Between focusing on how ill-prepared I was, and everything I was leaving behind, I did not have a good trip to the airport. However, to my credit—and possibly the detriment of my well-being—I managed to internalize all my intense feelings of stress and only had significant heart palpitations for a little over an hour, my parents none the wiser.
One hundred and thirty days later, sixteen percent finished with my service, I find it hard to conjure up the emotions I went through right before I left America. I have not only survived the past several months, I’ve enjoyed most of it. I have become proficient in the language, adapted to the culture, and picked up skills which make life in Indonesia, less of a challenge and more of a routine.
The past months have shown, time after time, how each of my fears or concerns was misplaced and oftentimes misinformed. I thought the squatty potty and lack of toilet paper would be impossible to adjust to. After three days it was just about the most normal thing in my life, with more normalcy to follow. The heat, absolutely oppressive in Kediri, was bearable by mandi-ing three or four times a day. The language barrier, while difficult, was eased by the inherent friendliness of every Indonesian.

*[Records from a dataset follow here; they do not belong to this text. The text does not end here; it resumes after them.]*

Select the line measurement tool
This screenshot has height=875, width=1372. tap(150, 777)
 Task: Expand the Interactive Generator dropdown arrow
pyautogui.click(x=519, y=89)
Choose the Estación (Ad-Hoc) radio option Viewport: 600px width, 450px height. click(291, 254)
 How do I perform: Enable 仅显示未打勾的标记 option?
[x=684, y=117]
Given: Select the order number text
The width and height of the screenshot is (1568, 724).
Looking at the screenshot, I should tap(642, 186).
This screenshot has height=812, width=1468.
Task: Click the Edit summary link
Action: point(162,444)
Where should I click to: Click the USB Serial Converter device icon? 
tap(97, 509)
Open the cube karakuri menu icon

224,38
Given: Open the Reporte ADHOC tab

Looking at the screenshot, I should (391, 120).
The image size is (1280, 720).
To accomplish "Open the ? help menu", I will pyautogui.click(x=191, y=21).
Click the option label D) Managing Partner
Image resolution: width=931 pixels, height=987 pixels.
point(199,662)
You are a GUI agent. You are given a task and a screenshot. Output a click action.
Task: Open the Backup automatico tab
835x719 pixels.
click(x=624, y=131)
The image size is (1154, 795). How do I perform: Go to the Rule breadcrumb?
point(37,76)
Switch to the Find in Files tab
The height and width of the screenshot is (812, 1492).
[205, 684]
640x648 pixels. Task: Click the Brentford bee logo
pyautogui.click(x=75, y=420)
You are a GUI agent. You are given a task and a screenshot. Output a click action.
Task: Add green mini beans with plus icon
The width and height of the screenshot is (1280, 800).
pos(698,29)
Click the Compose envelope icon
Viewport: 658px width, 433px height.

During PST I was very fortunate to have access to a washing machine. It saved me a lot of time when I had very little to spare. Over site visit I found out my permanent family did not have a washing machine. This was it. I was certain the lack of a washing machine would do me in. There was no way I could hand-wash all of my clothes for the next two years.
Upon arriving in Sumedang I put off doing my laundry for a week. I created several potential budgets which allotted varying amounts of Rupiah so as to have my laundry done by someone else a couple times each month. Eventually I buckled and washed my clothes by hand. It wasn’t as bad as I had imagined. I listened to some music, thought about how ridiculous my fear of hand-washing clothes was, and thought about how much space could be saved in a house by not having a washing machine.
Washing my clothes by hand has become one of my favorite things now. It’s a pretty good arm workout, not cognitively taxing, kind of fun, and working out stains is a lot easier when done by hand instead of hoping a machine can get the job done. Maybe it’s not the most fun or exciting way to spend a couple hours, but it’s something not many people in America have the privilege to experience. Upon returning to America after COS, and despite the fact I like washing my clothes by hand, I plan on saying, “Well, when I was in the Peace Corps I had to hand-wash all my clothes for two years,” every time someone complains about doing laundry.
I haven’t experienced the level of anxiety I did the morning I left Oklahoma since coming to Indonesia, and I hope to never experience it again, but it is nice to look back and see how, one-by-one, each of my stressors turned out not to be as menacing as I had first suspected. While it may be “safer” and more “comfortable” to never leave the house, I doubt anyone would argue a life spent shut away from the world is worth keeping a weblog about.